In connection with the Transaction, Hicks will (A) purchase an aggregate of 54,440,001 shares of IPO Corp. Common Stock from the Sellers for an aggregate purchase price of $350,000,000 and (B) contribute such shares to IPO Corp. for an equal number of newly-issued shares of IPO Corp. Common Stock to be issued to the stockholders of Hicks in connection with an immediately subsequent merger of Hicks with a newly formed subsidiary of the Operating Company (the “Merger”). In connection with the Merger, IPO Corp. will issue an additional number of shares to the stockholders of Hicks in an amount equal to 16,559,999 less the number of shares of Hicks that are converted into the right to receive cash pursuant to conversion rights in accordance with Hicks’ certificate of incorporation, in exchange for all then-remaining cash in Hicks (after payment of expenses and discharge of liabilities).
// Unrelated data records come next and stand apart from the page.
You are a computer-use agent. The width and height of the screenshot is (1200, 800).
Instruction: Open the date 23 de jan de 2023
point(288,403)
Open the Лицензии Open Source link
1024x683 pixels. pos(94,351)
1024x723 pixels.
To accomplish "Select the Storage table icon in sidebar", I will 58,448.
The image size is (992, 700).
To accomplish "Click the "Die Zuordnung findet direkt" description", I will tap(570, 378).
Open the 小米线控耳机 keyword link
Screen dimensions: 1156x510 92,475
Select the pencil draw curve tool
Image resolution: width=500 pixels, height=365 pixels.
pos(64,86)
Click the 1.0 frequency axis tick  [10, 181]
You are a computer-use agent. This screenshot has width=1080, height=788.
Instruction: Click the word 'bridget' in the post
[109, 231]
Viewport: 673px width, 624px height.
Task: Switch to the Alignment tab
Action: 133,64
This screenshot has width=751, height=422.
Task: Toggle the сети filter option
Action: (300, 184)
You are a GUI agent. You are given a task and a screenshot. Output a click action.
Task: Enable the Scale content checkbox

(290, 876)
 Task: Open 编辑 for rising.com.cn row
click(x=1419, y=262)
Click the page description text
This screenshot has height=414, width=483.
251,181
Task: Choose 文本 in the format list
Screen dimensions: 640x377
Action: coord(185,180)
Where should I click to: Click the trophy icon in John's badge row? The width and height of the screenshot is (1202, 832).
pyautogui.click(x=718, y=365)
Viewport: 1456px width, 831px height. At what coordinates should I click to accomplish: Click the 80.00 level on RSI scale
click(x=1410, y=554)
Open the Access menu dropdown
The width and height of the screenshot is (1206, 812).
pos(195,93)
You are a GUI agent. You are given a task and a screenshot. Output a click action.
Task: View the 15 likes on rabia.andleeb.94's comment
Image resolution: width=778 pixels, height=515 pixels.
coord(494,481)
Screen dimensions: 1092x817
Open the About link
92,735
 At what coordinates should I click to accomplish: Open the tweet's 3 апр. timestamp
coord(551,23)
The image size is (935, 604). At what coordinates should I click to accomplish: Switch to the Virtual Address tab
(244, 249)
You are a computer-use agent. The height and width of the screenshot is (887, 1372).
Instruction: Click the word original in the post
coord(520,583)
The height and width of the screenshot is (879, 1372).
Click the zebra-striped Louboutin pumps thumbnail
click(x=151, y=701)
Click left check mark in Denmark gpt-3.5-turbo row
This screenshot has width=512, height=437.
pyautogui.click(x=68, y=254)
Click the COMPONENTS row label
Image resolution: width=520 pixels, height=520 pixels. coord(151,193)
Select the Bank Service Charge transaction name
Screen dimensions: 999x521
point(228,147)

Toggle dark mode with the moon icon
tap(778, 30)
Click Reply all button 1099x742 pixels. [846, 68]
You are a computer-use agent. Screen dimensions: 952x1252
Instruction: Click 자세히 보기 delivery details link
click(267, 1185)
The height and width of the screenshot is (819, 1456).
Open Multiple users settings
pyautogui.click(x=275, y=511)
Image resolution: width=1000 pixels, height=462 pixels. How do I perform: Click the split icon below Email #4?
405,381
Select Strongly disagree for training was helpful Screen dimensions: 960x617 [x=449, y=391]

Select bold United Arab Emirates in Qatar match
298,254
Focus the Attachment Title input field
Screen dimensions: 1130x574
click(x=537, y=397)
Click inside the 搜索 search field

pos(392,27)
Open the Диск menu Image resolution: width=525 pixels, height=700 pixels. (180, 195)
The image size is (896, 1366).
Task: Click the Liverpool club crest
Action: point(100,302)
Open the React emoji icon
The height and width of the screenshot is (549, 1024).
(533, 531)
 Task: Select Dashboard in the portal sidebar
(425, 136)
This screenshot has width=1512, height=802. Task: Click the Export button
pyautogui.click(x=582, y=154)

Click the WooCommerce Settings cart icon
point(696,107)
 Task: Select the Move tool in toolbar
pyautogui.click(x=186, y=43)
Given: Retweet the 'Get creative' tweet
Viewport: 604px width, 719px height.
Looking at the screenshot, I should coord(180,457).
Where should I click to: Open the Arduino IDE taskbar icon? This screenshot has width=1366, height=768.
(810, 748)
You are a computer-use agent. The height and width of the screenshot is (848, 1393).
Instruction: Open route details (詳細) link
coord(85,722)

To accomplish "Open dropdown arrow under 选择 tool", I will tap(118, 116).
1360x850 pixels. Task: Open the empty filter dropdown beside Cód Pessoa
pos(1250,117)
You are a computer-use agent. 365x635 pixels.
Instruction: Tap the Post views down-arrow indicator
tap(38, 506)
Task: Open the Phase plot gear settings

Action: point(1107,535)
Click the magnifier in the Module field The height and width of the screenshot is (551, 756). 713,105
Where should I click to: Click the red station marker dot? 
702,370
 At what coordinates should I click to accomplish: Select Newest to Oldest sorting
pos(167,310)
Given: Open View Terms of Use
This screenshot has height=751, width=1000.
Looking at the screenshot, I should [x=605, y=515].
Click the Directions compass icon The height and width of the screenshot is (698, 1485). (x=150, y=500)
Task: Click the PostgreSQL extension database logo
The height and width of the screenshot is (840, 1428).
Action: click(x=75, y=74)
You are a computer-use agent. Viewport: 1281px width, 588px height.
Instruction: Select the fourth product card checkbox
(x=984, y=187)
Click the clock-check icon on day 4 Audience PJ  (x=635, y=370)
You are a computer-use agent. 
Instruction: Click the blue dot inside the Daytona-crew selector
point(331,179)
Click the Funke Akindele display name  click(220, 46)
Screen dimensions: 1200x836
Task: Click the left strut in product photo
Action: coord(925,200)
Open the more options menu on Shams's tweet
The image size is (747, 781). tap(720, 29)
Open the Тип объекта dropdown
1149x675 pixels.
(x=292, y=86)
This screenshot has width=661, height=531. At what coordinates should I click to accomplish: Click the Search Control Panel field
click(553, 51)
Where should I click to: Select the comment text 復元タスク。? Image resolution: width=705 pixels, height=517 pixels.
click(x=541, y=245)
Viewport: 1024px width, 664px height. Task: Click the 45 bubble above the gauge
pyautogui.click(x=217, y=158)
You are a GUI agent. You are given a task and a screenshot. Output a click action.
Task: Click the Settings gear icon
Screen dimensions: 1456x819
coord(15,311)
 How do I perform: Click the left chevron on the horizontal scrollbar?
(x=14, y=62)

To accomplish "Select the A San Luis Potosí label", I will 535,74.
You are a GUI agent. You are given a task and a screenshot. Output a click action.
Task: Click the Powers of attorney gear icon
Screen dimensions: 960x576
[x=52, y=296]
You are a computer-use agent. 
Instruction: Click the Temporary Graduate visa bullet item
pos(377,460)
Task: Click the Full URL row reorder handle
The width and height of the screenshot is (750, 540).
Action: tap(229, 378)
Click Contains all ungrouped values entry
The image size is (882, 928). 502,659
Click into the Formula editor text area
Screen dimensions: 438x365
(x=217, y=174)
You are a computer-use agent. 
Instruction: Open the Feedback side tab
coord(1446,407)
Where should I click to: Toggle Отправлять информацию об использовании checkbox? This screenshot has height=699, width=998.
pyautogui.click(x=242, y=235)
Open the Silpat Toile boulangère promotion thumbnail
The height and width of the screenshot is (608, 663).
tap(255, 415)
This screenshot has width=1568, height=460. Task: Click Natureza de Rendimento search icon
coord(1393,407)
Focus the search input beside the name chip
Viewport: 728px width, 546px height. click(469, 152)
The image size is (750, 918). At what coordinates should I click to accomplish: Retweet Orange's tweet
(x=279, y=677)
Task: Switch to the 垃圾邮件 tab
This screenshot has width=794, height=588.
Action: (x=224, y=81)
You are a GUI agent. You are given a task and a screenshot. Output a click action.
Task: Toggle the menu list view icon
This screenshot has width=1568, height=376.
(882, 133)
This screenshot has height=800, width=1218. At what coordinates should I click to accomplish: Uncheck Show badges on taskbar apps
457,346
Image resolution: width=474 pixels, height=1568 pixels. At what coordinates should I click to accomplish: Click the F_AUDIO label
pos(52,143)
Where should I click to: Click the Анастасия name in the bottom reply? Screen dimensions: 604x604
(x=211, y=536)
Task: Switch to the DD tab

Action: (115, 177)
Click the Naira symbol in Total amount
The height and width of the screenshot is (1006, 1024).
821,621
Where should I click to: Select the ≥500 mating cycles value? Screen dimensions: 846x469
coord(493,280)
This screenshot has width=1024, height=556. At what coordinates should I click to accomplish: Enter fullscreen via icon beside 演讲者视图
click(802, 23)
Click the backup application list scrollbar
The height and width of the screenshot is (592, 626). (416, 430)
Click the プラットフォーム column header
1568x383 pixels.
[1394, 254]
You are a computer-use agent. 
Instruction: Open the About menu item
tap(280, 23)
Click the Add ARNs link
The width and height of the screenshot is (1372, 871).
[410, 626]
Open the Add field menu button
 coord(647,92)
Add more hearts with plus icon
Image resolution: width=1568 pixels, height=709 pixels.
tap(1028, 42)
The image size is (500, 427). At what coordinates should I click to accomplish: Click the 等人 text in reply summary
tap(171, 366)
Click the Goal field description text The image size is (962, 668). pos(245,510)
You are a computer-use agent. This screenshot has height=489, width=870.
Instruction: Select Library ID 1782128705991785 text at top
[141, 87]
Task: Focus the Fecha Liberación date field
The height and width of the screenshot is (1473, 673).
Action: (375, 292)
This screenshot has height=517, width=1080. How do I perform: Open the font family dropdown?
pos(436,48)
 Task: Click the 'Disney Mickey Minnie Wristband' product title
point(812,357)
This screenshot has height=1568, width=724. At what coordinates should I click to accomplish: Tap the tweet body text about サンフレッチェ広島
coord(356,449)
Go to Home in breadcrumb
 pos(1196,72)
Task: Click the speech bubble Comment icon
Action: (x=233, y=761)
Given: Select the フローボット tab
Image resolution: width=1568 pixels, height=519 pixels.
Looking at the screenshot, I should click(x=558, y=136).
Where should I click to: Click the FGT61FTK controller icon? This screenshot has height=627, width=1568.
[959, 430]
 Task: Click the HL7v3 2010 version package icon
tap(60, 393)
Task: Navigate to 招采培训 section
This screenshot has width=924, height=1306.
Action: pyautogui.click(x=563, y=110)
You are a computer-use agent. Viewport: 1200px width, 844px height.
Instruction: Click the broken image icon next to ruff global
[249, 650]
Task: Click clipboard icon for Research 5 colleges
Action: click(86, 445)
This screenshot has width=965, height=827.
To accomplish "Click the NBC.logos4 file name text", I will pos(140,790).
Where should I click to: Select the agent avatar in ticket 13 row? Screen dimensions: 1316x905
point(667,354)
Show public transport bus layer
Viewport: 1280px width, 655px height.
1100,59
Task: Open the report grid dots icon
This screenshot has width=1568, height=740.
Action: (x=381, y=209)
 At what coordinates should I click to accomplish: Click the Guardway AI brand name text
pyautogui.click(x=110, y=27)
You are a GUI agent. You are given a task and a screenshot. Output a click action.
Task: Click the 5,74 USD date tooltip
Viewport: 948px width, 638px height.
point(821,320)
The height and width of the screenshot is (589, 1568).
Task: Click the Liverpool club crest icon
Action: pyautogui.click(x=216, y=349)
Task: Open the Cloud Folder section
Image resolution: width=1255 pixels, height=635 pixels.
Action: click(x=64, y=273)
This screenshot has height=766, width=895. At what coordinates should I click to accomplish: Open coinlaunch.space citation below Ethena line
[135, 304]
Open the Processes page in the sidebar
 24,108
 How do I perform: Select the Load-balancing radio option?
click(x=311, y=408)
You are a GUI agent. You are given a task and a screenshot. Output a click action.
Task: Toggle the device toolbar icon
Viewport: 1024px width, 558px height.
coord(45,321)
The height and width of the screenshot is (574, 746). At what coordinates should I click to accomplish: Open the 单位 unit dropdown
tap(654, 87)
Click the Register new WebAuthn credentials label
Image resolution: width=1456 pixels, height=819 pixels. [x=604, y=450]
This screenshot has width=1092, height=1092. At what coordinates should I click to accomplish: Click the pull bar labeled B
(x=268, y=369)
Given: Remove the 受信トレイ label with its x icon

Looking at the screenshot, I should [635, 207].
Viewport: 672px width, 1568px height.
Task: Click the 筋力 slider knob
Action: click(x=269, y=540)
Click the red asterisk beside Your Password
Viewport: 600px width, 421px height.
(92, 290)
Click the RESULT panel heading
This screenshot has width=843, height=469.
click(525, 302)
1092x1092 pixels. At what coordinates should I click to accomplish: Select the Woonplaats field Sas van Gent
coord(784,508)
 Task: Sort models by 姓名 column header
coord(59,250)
The Merger will be effectuated by converting each outstanding share of common stock of Hicks (“Hicks Common Stock”) into the right to receive one share of IPO Corp. Common Stock; provided that 2,760,000 shares of Hicks Common Stock that are held by HH-HACI, L.P. will be converted into shares of IPO Corp. Common Stock that will not have any voting or economic rights unless certain post-closing IPO Corp. Common Stock trading price targets are met by September 28, 2012. Outstanding warrants to acquire shares of Hicks Common Stock will be converted into warrants to acquire the same number of shares of IPO Corp. Common Stock on the same terms and conditions as the existing warrants; provided that 2,760,000 warrants that are held by HH-HACI, L.P. will be converted into warrants to acquire shares of IPO Corp. Common Stock with an exercise price of $10 per share and an expiration date of September 28, 2012 that do not become exercisable unless certain post-closing IPO Corp. Common Stock trading price targets are met.
The Sellers will retain 33,000,000 shares of IPO Corp. Common Stock in the Transaction. In addition, the Sellers will also receive 2,760,000 warrants to purchase shares of IPO Corp. Common Stock and may be entitled to receive additional shares of IPO Corp. Common Stock based on a net debt closing adjustment provided for in the Purchase Agreement. Unexercised options in the IPO Corp.’s predecessor will be converted into options to purchase shares of IPO Corp. Common Stock based on an exchange ratio determined in accordance with the Purchase Agreement.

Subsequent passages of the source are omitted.